В королевское окружение Вильерс попал благодаря королеве и епископу Кентерберийскому, дабы избавить их от Карра, что и удалось. Рассуждая об отношениях с ним короля, историки и биографы то соглашаются признать, будто гомосексуальность при ренессансных дворах воспринималась совсем иначе, чем впоследствии, то оставляют сомнения: Бекингем станет ближайшим другом щепетильного в делах чести принца Чарлза (будущего короля Карла I), это не могло бы случиться, знай принц о его предосудительной связи со своим отцом… Так и остаются современные биографы и историки в этой ужасной неопределенности: что там было, не было или могло быть в хитросплетениях ренессансной сексуальности.
И в отношении Шекспира с Саутгемптоном поэзия проливает неверно мерцающий свет на правду: ничего наверняка рассмотреть не удается. Достоверным выглядит лишь то, что две встречи с Саутгемптоном послужили стимулом для шекспировских сонетов, которые писались в тот момент, когда чума оставляла для них время.
Саутгемптон — сонеты — чума; впрочем, в этом уравнении отсутствует еще один общий член — трагедия любви. Она следовала за писанием сонетов: в середине 1590-х — «Ромео и Джульетта», при начале нового царствования — «Отелло». Как будто новый лирический опыт незамедлительно требовал перевода на язык сцены.
«Лицо Отелло — в его душе…»
Трагедия «Отелло» пишется одновременно с последним возвращением к сонетному жанру — в 1603-м. Была ли она закончена в этом или в следующем году, но стала первой пьесой, предназначенной для труппы, ставшей придворной.

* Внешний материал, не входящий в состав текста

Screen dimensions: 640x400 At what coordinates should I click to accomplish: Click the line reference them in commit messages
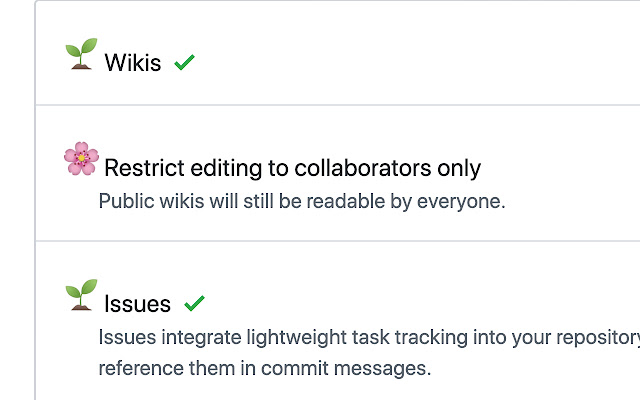point(265,368)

Сюжет эффектен, его проработка необычайно для Шекспира тщательна: «“Отелло” не только самая мастерская трагедия с точки зрения ее построения, но метод ее построения — необычен»{39}. Брэдли в своей классической книге о мастерстве шекспировской трагедии, увидевшей свет в 1904 году, имеет в виду тот факт, что конфликт в «Отелло» возникает не сразу.
Конфликт не только долго созревает — он необычен еще и потому, что созревает не столько в реальности, сколько во мнении окружающих и в душе героя, зараженного этим всеобщим мнением. На то, чтобы зараза вошла и распространилась, требуется время.